RoMa aims to provide mechanisms to improve the security of ML in the application projects. Roma will interact with other technology projects regarding attack and solution models. The objective of RoMa is to increase the robustness of neural networks and other ML algorithms against attacks altering input data during testing phase either to evade correct classification or to enforce a wanted classification.
SePIA is an application project addressing various challenges in Automated Open Source Intelligence. Objectives are the encapsulation of the OSINT process in a secure environment following privacy by design, and the application of advanced crawling and information gathering concepts for automation of searching available data sources including utilizing ML for improving the state of the art in crawling. Further, SePIA deals with improving data cleansing by adding a feedback loop to crawling and analysis modules and improving the analysis methods for automated intelligence results based on ML.

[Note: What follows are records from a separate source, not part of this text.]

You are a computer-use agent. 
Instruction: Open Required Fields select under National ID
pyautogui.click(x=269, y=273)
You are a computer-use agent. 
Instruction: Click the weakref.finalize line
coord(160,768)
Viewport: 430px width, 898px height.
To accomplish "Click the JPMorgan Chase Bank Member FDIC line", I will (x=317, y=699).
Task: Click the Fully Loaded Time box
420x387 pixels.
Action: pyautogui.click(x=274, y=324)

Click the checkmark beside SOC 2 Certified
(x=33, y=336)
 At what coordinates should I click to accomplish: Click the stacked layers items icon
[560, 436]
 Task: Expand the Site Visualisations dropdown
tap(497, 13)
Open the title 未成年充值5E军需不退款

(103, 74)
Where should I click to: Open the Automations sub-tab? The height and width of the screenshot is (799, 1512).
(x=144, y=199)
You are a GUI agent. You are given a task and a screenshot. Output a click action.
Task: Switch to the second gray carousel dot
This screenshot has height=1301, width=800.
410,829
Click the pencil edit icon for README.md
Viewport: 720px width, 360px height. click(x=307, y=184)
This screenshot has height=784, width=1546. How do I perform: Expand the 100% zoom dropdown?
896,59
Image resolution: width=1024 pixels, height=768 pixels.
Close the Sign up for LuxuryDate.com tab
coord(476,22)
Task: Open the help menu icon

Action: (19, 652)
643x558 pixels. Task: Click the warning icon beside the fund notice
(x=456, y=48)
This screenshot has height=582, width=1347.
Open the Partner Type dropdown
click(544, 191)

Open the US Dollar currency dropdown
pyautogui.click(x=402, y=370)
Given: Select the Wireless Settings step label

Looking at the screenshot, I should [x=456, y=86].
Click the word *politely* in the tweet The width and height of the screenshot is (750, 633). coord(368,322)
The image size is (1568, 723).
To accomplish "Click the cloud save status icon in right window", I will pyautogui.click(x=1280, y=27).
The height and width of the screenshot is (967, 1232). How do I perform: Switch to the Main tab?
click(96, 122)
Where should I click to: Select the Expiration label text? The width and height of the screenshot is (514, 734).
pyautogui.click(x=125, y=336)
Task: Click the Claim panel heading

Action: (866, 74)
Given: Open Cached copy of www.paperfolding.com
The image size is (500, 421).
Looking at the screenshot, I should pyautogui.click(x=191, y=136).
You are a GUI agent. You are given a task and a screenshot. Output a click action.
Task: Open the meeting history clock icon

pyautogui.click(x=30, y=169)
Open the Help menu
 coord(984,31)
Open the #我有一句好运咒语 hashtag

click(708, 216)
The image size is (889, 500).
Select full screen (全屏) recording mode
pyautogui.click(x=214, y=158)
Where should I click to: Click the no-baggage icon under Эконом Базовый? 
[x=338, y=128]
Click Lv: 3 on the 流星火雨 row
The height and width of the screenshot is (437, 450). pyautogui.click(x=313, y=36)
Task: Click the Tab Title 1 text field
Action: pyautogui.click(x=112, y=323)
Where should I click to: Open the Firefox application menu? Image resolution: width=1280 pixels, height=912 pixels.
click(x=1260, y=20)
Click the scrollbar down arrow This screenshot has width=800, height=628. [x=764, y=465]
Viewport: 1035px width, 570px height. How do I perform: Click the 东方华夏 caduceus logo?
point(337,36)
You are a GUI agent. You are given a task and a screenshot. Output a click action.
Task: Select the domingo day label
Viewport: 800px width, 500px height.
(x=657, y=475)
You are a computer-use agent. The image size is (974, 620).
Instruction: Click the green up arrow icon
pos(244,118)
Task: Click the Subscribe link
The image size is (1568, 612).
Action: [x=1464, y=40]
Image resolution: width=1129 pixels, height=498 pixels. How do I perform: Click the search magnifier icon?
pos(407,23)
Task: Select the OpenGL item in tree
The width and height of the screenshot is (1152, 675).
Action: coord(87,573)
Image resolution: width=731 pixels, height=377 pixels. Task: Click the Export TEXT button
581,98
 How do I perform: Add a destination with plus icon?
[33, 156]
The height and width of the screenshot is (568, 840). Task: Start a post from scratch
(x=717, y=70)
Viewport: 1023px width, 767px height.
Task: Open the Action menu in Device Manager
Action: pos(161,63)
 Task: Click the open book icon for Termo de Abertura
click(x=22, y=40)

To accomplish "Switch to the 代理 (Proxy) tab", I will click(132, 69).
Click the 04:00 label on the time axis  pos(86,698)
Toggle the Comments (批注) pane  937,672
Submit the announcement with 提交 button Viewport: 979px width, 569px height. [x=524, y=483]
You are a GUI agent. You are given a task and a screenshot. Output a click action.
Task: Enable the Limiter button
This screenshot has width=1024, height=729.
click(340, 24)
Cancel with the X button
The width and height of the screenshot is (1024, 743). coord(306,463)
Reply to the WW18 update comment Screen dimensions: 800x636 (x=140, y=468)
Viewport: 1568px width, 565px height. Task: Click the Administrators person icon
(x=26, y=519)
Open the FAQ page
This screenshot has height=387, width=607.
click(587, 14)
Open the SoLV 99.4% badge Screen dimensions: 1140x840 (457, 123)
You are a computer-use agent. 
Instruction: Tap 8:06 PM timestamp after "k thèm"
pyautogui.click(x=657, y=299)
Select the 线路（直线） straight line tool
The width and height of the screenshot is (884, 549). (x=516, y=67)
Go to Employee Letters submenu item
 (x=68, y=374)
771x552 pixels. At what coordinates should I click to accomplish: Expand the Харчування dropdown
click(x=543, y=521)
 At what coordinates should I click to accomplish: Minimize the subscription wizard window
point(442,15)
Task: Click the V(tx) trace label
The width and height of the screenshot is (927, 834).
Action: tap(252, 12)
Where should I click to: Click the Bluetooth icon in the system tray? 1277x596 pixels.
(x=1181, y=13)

Adversarial Attacks on NLP systems focuses on a second challenge in ML/KI security where KI systems are utilized as attackers. The focus here (NLP) is on textual data. This can be used in the SePIA project, as OSINT is often based on textual data. The project addresses hate speech and disinformation, which are relevant scenarios in OSINT applications.
This project addresses the important aspects of transparency as well as explainable results and nets in ML. The aim is to build a software toolbox for explainable ML, also increasing other security aspects of the algorithms. A robotic environment is used as an example.
The goal of this project is to explore Natural Language Processing methods that can dynamically identify and obfuscate sensitive information in texts, with a focus on implicit attributes, for example, their ethnic background, income range, or personality traits. These methods will help to preserve the privacy of all individuals - both authors as well as other persons mentioned in the text. Further, we go beyond specific text sources, like social media, and aim to develop robust and highly adaptable methods that can generalize across domains and registers. Our research program encompasses three areas. First, we will extend the theoretical framework of differential privacy to our implicit text obfuscation scenario. The set of research questions includes fundamental privacy questions related to textual datasets.
Second, we will identify to which extent unsupervised pre-training achieves domain-agnostic privatization. Third, the large gap between formal guarantees and meaningful privacy-preservation capabilities is due to a mismatch between the theoretical bounds and existing evaluation techniques based on attacking the systems.